Somalia: Renewed fighting in Mogadishu sparks fresh exodus
The latest flare-up in fighting this week in the Somali capital, Mogadishu, has sparked a fresh exodus of an estimated 7,000 people rushing to escape violence that has killed a substantial number of civilians and reportedly wounded some 200, including women and children. The exodus from the war-ravaged city further aggravates the situation in a country where over 1 million people are already internally displaced. Some 700,000 of them fled Mogadishu last year alone. The latest violence also prevents the internally displaced living in areas surrounding the city from returning to their homes.
International aid agencies, including UNHCR, already encounter serious security obstacles in reaching the affected populations to provide them with the protection and assistance they need. Additional to the recurrent violence, aid workers regularly face problems at checkpoints, including demands for money in exchange for passage.
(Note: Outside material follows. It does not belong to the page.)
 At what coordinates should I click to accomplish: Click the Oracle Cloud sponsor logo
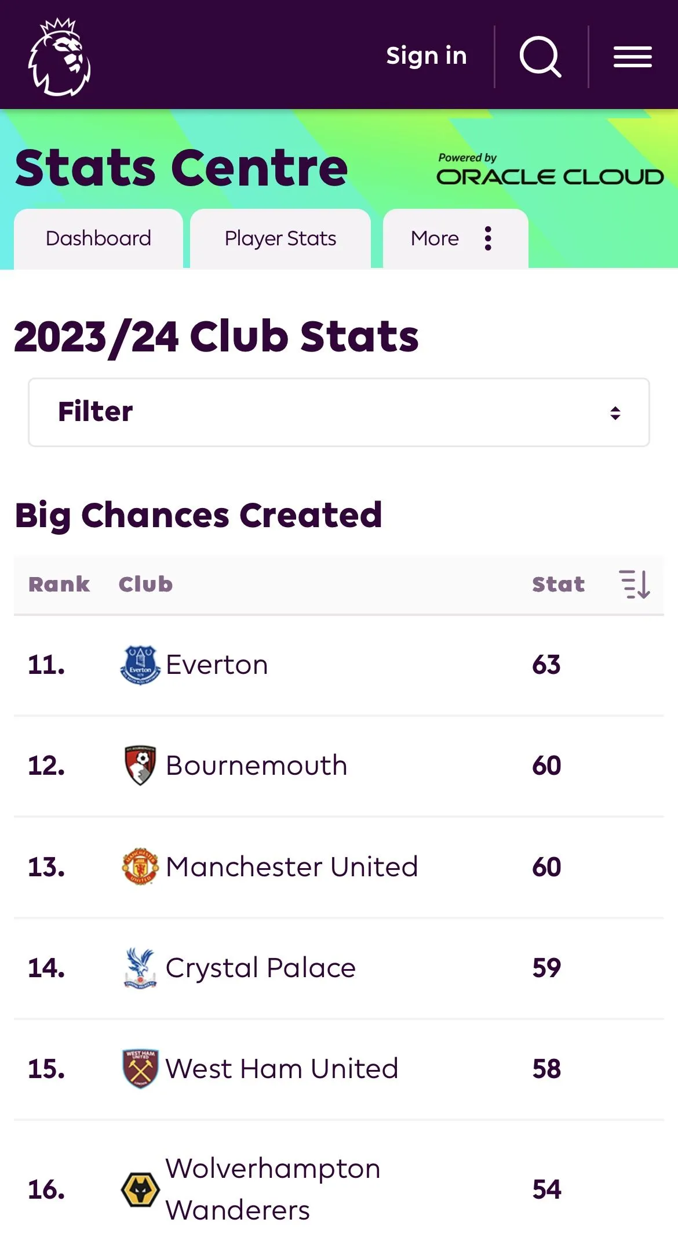pos(549,170)
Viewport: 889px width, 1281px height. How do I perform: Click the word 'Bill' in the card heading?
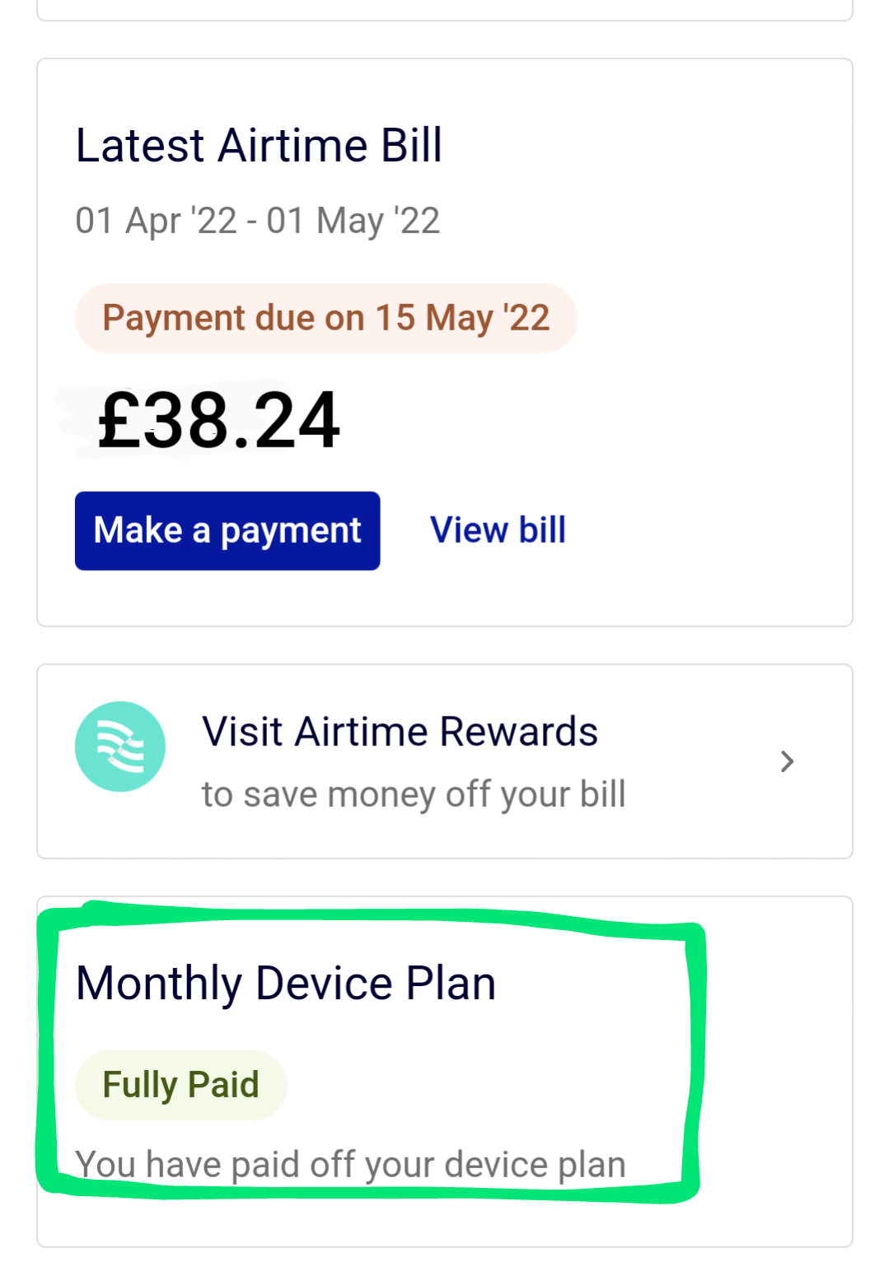click(411, 146)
Eyewitnesses have reported to UNHCR that more than a thousand families fled from their homes in two neighbourhoods in the north of Mogadishu following heavy shelling of residential areas, as Ethiopian-backed Transitional Federal Government forces engaged in fighting with insurgents, placing civilians at great risk. Scores of civilians have reportedly been killed or wounded over the past few days, among them worshippers brutally killed in a mosque, sparking fresh fears and renewed exodus of civilians from the city.
Many of those fleeing the capital have sought safety in the bush or on the road leading to the small town of Afgooye, 30 km to the west, which has more than 250,000 displaced civilians already living in precarious conditions. Most of these people escaped previous fighting in Mogadishu in 2007. They are among the 700,000 people who fled violence in the Somali capital last year and remain displaced within their own country. UNHCR staff report that since yesterday (Thursday), the fighting has receded and even stopped in Mogadishu. But people continue to gradually leave the town even though in reduced numbers than previous days.
As soon as security allows, UNHCR will make another round of non-food aid distributions in the outlying settlements along the Mogadishu-Afgooye road, which will benefit up to 14,000 families/84,000 persons. The first phase of the distribution is planned for next week and will target 7,000 families, including the most vulnerable ones. Much-needed household items such as sleeping mats, blankets, jerry cans and plastic sheets will be distributed. Last year, UNHCR distributed non-food items to up to 100,000 people in the same area - one round in April-May and a second one in September-October.